Depuis juillet 2026, la Suisse a officiellement intégré le partenariat de fourniture d’armes de l’OTAN (ASP), devenant ainsi le 28e pays à s’en réclamer. Cette décision, annoncée par un communiqué du Département fédéral de la défense sans consultation publique ni débat démocratique, soulève des questions essentielles sur l’avenir même du statut neutre suisse.
Depuis 1996, le pays a progressivement soudé ses systèmes aux réseaux militaires occidentaux : accords pour les systèmes Patriot, adhésion à l’European Sky Shield en octobre 2024, puis la validation de contrats pour des systèmes IRIS-T SLM. Chaque étape a été présentée comme une mesure autonome, éloignée du champ politique national et sans transparence. L’argument officiel affirme que cette intégration reste « compatible avec la neutralité », mais le terme, répété depuis près de trente ans, s’est effacé au fil des accords.
En 2025 et 2026, le même langage a été utilisé pour justifier l’adhésion à l’ASP alors que les réalités militaires éloignent la définition originale du statut neutre : ne pas intervenir dans un conflit et non pas s’engager en alliance armée. Le communiqué de l’OTAN, par exemple, utilise des formulations conditionnelles comme « pourrait se retirer » pour décrire une obligation légale, sans préciser le moment ou la mesure d’intervention qui rendrait cette clause applicable. Cette absence de définition réaliste transforme le statut neutre en un concept théorique, non vérifié par l’expérience concrète.

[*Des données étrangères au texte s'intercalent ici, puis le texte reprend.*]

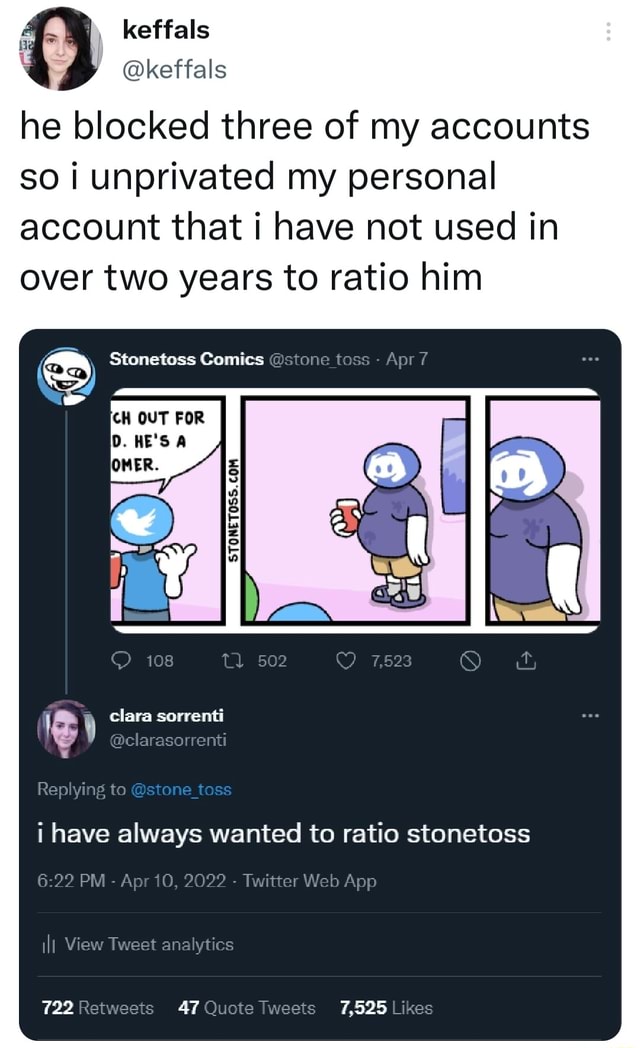Click the bar chart analytics icon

La neutralité suisse, conçue à l’origine comme une promesse de sécurité absolue, risque d’être étouffée par la nécessité d’un système militaire connecté. L’État ne peut plus se référer à un principe théorique sans vérification matérielle : chaque partenariat signifie un lien renforcé avec l’OTAN, une dépendance qui compromet l’autonomie stratégique. En 2026, la Suisse a choisi de ne pas répondre à cette question en publique. Un communiqué technique est suffisant, sans école de médias, sans Parlement, et sans réflexion démocratique sur les implications profondes d’un engagement progressif dans des structures militaires occidentales.
Si la neutralité doit rester un principe vivant, elle ne peut plus être une promesse non vérifiée. La Suisse a aujourd’hui l’opportunité de réaffirmer son statut en élargissant le dialogue avec ses citoyens et en clarifiant les limites de ce qu’elle appelle désormais « la compatibilité ». Sans cela, le mot « neutralité » risque d’évoluer en un concept mort, où chaque accord est une réponse à des questions qui n’ont jamais été posées.